Some might consider it ghoulish to walk around wearing a dead person's face.
But when Gwendolyn Arrington read last week that doctors in Cleveland had gained approval to conduct the world's first face transplant, she was quick to ask if she might be eligible.
Gwendolyn Arrington, shown with daughter Al-Lexis in 1999, was severely burned in 1989 and would like a new face.
(Dale Omor -- Cleveland Plain-dealer)
As a 22-year-old in 1989, Arrington was severely burned in a gas explosion. More than 30 operations later, her scarred face still sometimes scares children, she said. And, strange as the concept may seem to others, wearing someone else's face would not faze her.
"With all the grafts I've received, patches here and patches there," she said, "I honestly feel like I'm already living with someone else's face."
Arrington's injuries probably are not severe enough to qualify her for the radical procedure, the first of which could come within the next few months. Many people have far more devastating facial injuries -- their eyelids, lips, noses and ears horribly deformed or missing and their lives shrouded in solitude, pain and depression.
That reality means the search for recipients for the first face transplants may be relatively easy.
More difficult, experts say, will be finding people willing to donate their faces after death -- an act with profound, and for many people, disturbing symbolic significance.

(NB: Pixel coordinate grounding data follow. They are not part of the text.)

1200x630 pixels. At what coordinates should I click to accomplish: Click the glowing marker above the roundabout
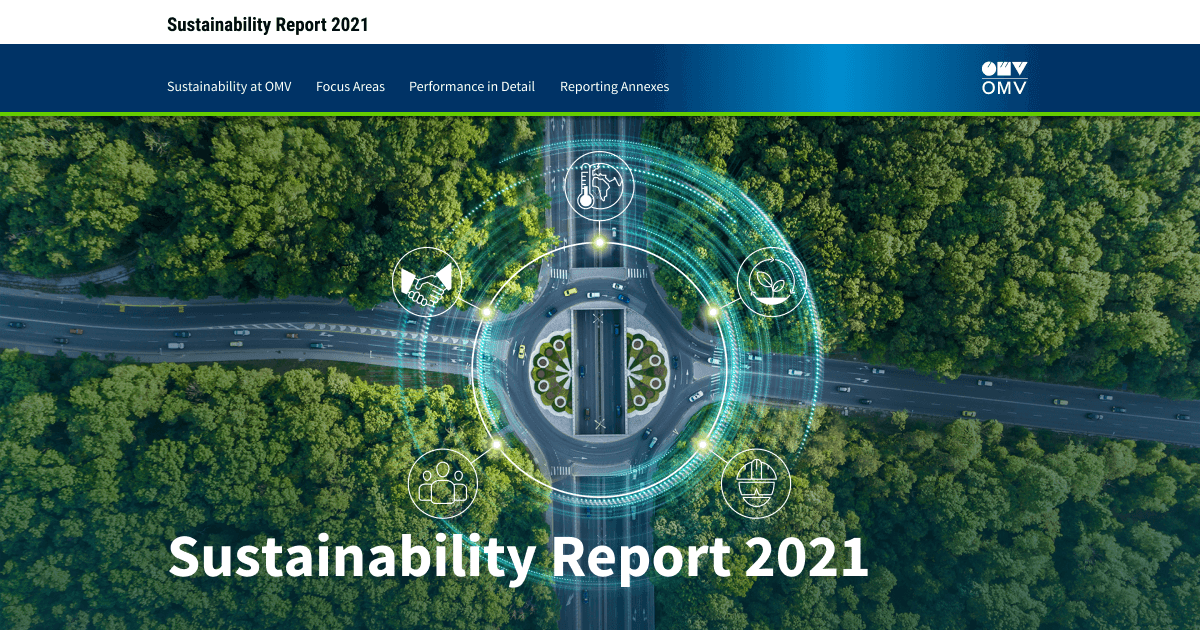(x=600, y=240)
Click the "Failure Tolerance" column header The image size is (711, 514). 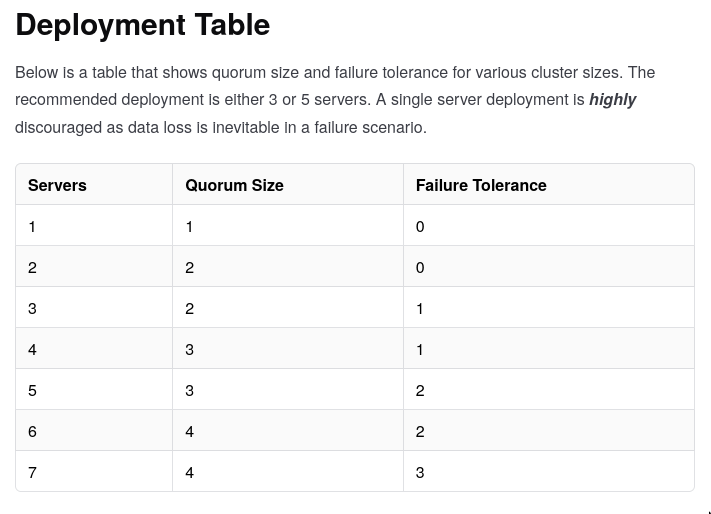pos(481,185)
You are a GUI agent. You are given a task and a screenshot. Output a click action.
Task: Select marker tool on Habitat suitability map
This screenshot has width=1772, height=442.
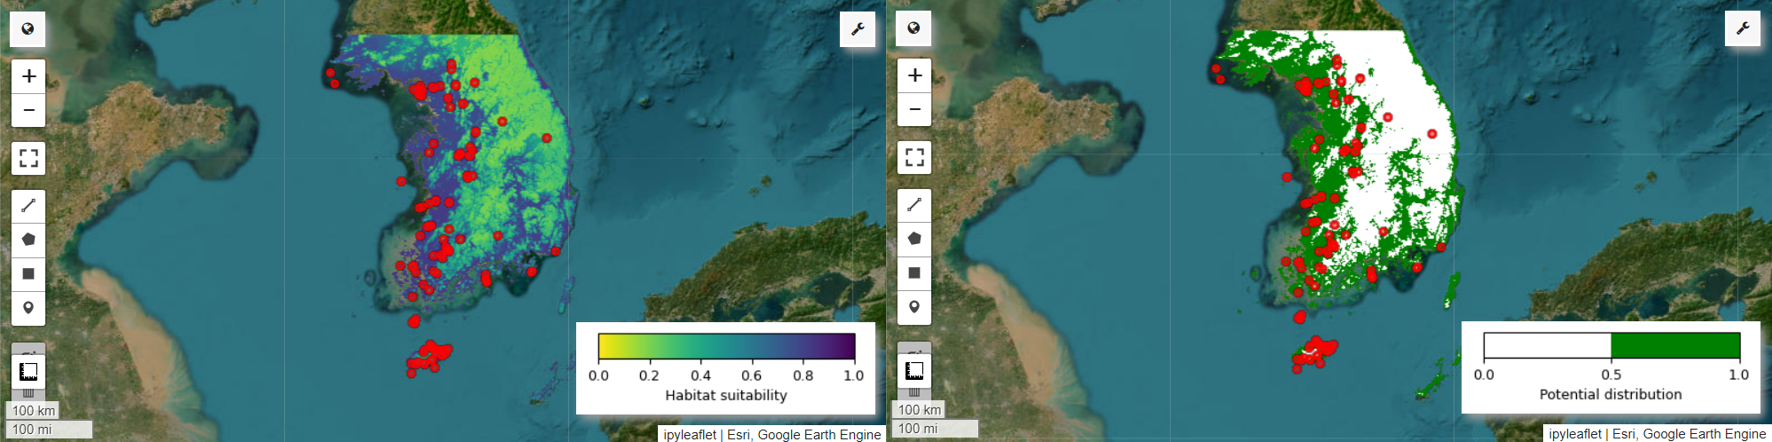coord(28,308)
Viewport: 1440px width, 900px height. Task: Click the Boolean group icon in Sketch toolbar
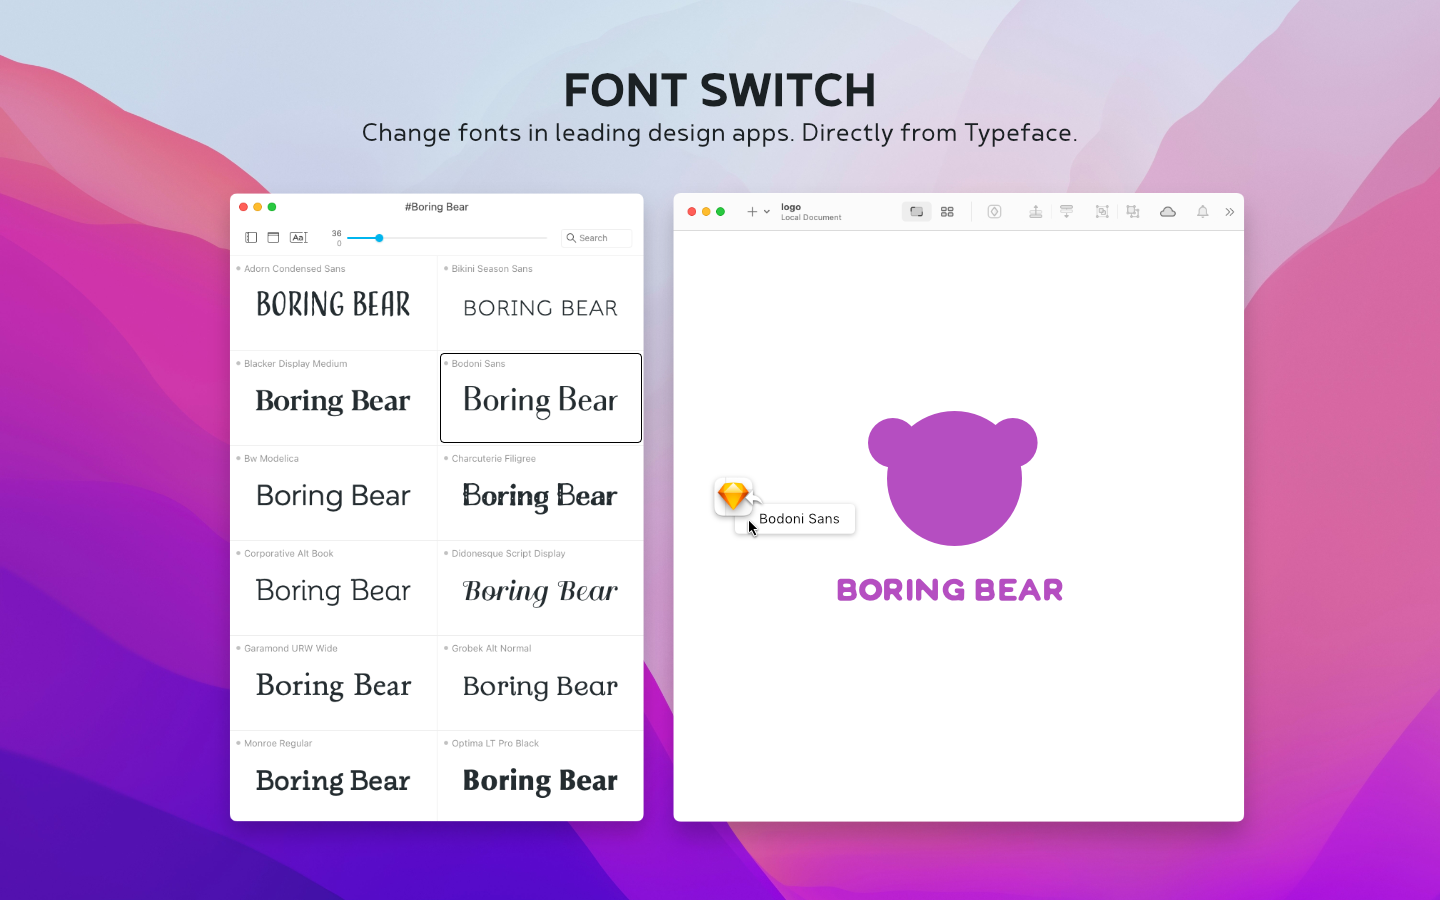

Then there will be the toughest test of all: making it work.
More is involved than the intricacies of connecting tiny blood vessels and nerves. For the rest of their lives these patients will have to take immune-suppressing drugs to keep their new faces from being rejected -- potent drugs that cause life-threatening problems of their own.
Those issues help explain why some experts say they are troubled by what appears to be a race among surgeons to be the first to transplant a face.